The Kingdom and the Church

The Kingdom of God is the place where the King reigns, and the King is Jesus. The problem often in the western church is that we have tried to reduce that to a personal experience and tried to make it about living by a set of “kingdom principles”. We are so used to doing everything on a personal experience basis and because of that we miss what God wants to do. We have a personal salvation experience, a personal walk with God, a personal ‘quiet time’ (though goodness only knows why it should be quiet!) and we often totally miss the point that whilst those things are true and right, they only represent about 20% of the picture.

The Kingdom of God is an alternative civilisation. We are saved and transferred from the kingdom of darkness into the “kingdom of His dear Son” (Col. 1v 13). Read Hebrews 12. The writer starts by telling us Christians what we have not joined/come to. We have not been joined to the Old Covenant way of doing things. Then he tells us what we have been joined to, starting in verse 22:

  • To the city of the living God
  • To thousands and thousands of angels in a joyful gathering
  • To the assembly of God’s firstborn children – ALL the believers living on the earth now
  • To God Himself (remember, Three persons)
  • To the spirits of the righteous ones in heaven who have now been made perfect – believers who have already died
  • To Jesus, and to His sprinkled blood

There’s not much that is individualistic there. The kingdom that we are now a part of is concerned with far more than just me, and my private little Christian world. How small we have made it!

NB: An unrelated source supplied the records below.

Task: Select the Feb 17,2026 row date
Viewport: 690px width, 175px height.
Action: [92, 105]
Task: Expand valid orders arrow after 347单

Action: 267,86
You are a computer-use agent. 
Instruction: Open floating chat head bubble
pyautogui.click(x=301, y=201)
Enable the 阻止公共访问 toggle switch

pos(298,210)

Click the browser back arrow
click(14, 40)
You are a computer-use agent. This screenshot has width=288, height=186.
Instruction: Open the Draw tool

When Jesus was revealed in all His magnificent glory on the mountain top and Moses and Elijah appear, a disciple (Peter) wants to gather some twigs and build some shacks to capture the moment. The church in the west has repeated the experiment largely. God reveals a plan to create an alternative civilisation, The Kingdom of His own dear Son transforming the world, and we have gathered twigs to build our own personal shelters. Our churches, by and large, tend to be full of individuals pursuing their individual ‘walk with God’. They make little difference to society as a whole, and the view of society tends to be “well that’s nice for you, but it’s not for me”. And they’re right. It’s not for them. Jesus never meant this insular other worldly life to be for them. He has a greater far more magnificent plan – an alternative civilisation that the world can see clearly, and when it does, millions will say “that’s for me!”

This alternative civilisation, the Kingdom of God, has only one person at the head. Jesus the King. He intends to be seen clearly as the King.

He is not a figurehead like, say, our Queen. He is the ruling King with absolute power in all parts of His kingdom, who has the undying and unwavering love and commitment of His subjects (because that is what we are – willing subjects of a glorious King who loved us so much that He suffered and died for us).

The plan is for the expression of the alternative civilisation to be set in a local place, so that those who live round about can see it clearly in operation. Each local expression is called the Church. Each local expression is likened in the bible to a body, with a very clear and obvious head – Jesus. The plan is that when people look around, they see their cities, towns and communities permeated with small local churches, expressions of the alternative civilisation. They should be able to see one very obvious similarity, that in all these local groups Jesus is the head and that the one thing that sets them apart and makes their civilisation radically different from society is that they are men and women who have been with Jesus (Acts 4 v 13). Another thing that should be obvious to all is that all these expressions of the kingdom civilisation, all these local churches share the same head – Jesus. Because of that, even though each unit may be small, they function together as one organic body. They do this without convocations, committees, conferences, or any great administrative structure. It’s just that they all are subject to, and follow the same Head. When He moves, they move. Simples!